Die Pflanzenwelt der Terra Australis
Der Eukalyptus schmeckt den Koalas in der Wilhelma – doch in der neuen Australienwelt finden die Besucher auch andere botanische Gewächse.

© Lichtgut/Max Kovalenko
Aero sitzt erstmals im Außenbereich der Australienwelt und frisst vom dortigen Eukalyptusbaum zur Freude der Botaniker.
Von Iris Frey
Stuttgart - Was der Chefbotaniker Björn Schäfer vor zehn Jahren begonnen hat, um den Plan zur Weiterentwicklung der Wilhelma zu erfüllen, ist jetzt Wirklichkeit geworden: die Terra Australis und die Eukalyptuszucht. Die Eukalyptusbäume, die er und sein Team einst ausgesät haben, sind prächtig gediehen. Sie dienen seit Ende Juni den Koalas aus Australien als Futter. Und beim Besuch ist live zu sehen, wie gerne die Tiere diese Pflanzen verspeisen, ihre einzige Leibspeise: Koala Aero ist sogar draußen in den Außenanlagen und schnappt sich die Eukalyptusblätter direkt vom Baum. Schäfer strahlt, als er es sieht. Drinnen im Haus sind die beiden Koalaweibchen Scarborough und Auburn schon satt, sie gönnen sich gerade ein erholsames Nickerchen.

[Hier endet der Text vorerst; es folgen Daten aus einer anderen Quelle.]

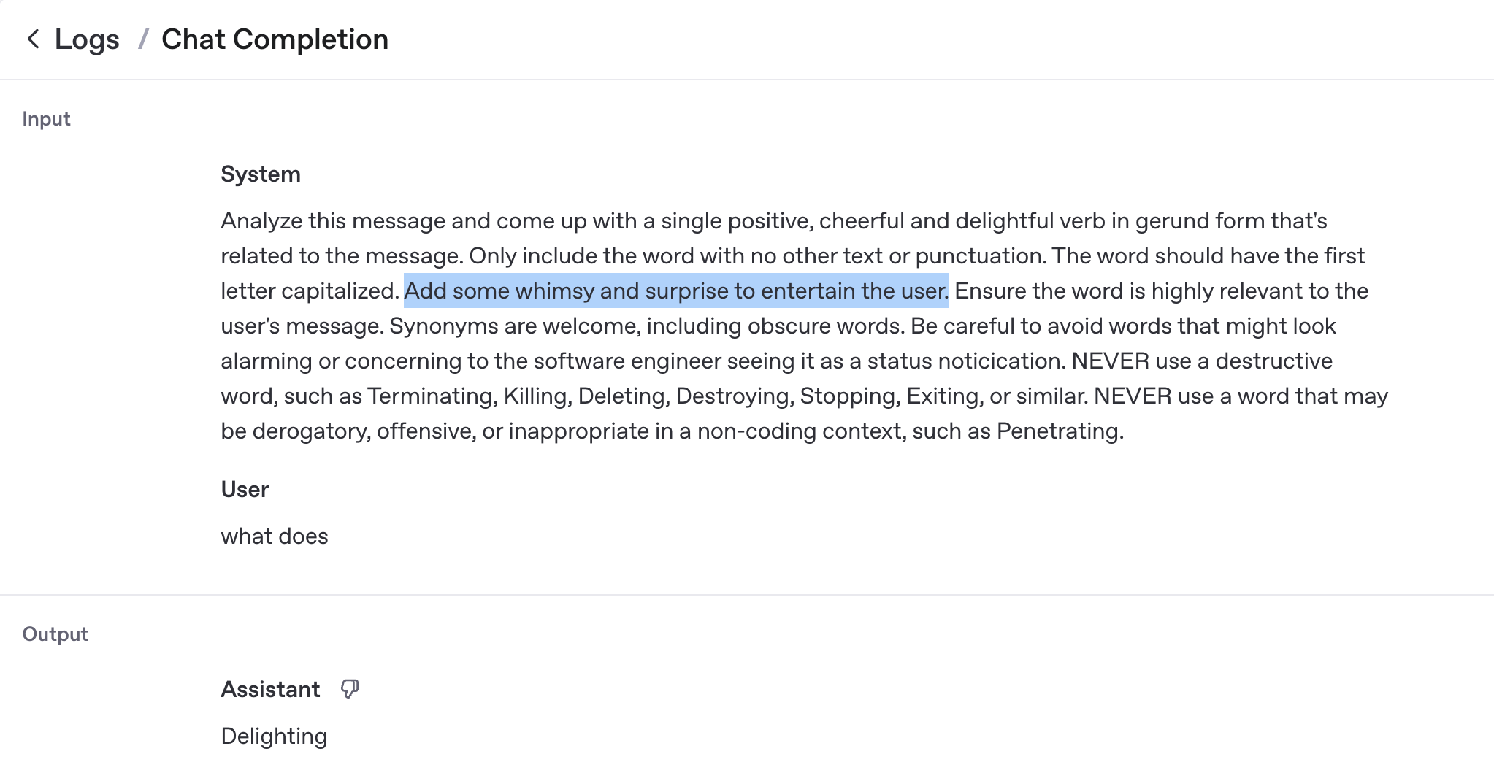Click the thumbs-down icon beside Assistant
The image size is (1494, 781).
click(350, 689)
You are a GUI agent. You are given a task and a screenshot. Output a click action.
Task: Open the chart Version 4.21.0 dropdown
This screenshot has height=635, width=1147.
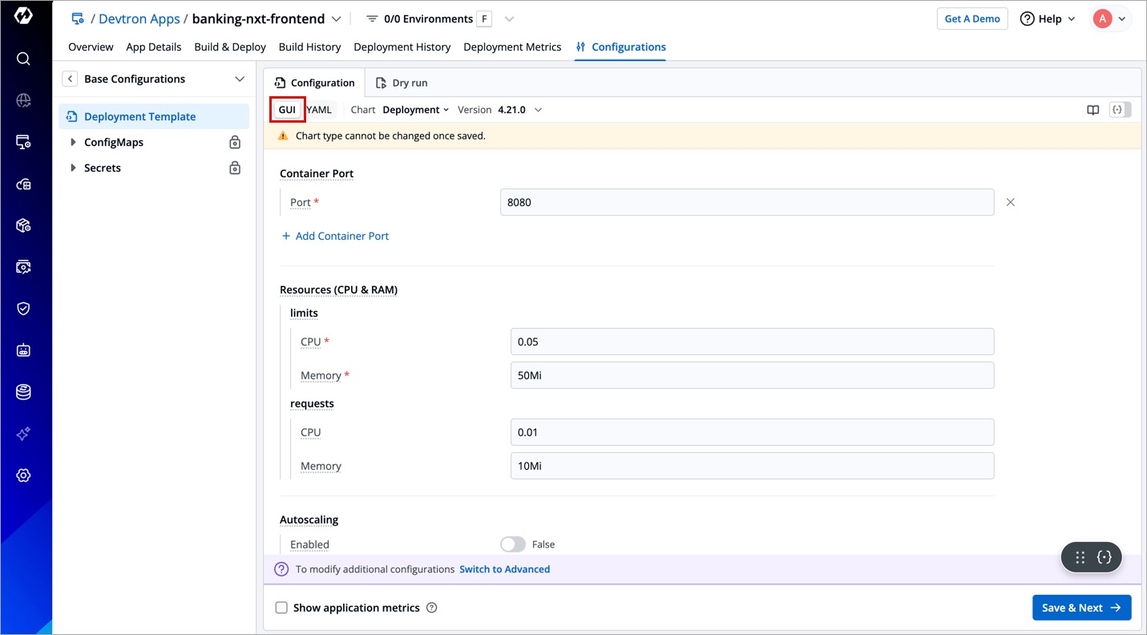pyautogui.click(x=519, y=110)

Die australische Pflegerin Michele Barnes erklärt, dass die beiden Koalas Aero und Navy Halbbrüder seien. „Sie haben die gleiche Mutter – Kimberly, die definitiv eine unserer Favoritinnen hier ist. Sie hat ihre Persönlichkeit an Navy und Aero weitergegeben, da sie beide sehr wissbegierig sind, besonders Navy“, berichtet Barnes, die die Tiere vor gut vier Wochen nach Stuttgart gebracht hat. Und sie sagt auch: „Scarborough und Auburn sind beide süße kleine Mädchen, Auburn ist die Vorsichtigere der beiden, sie genießt es wirklich, Gesellschaft zu haben und kuschelt sich oft neben Scarborough.“
Das zeigt sich vor Ort in der grünen Eukalyptuswelt der Terra Australis, wo den Tieren passgenau ihr Futter angeboten wird – von den Wilhelma-eigenen hundert Pflanzen aus neun Arten, die allesamt Futterpflanzen sind. In der wissenschaftlichen Sammlung hat die Wilhelma 38 Eukalyptusarten, doch nicht alle würden von Koalas gefressen, erklärt Schäfer. Er ist seit 2011 als Leiter des Fachbereichs Botanik tätig, der 39 Beschäftigte hat, darunter sieben Revierleiter und fünf Auszubildende.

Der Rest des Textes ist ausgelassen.